(Stored data)
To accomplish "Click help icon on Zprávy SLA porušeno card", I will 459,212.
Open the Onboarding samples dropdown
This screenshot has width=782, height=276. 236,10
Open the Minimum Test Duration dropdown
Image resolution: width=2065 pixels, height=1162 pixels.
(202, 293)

◆ Your objective
Repeat the records. Match them exactly.

◆ Answer to this problem
To accomplish "Click help icon on Zprávy SLA porušeno card", I will 459,212.
Open the Onboarding samples dropdown
This screenshot has width=782, height=276. 236,10
Open the Minimum Test Duration dropdown
Image resolution: width=2065 pixels, height=1162 pixels.
(202, 293)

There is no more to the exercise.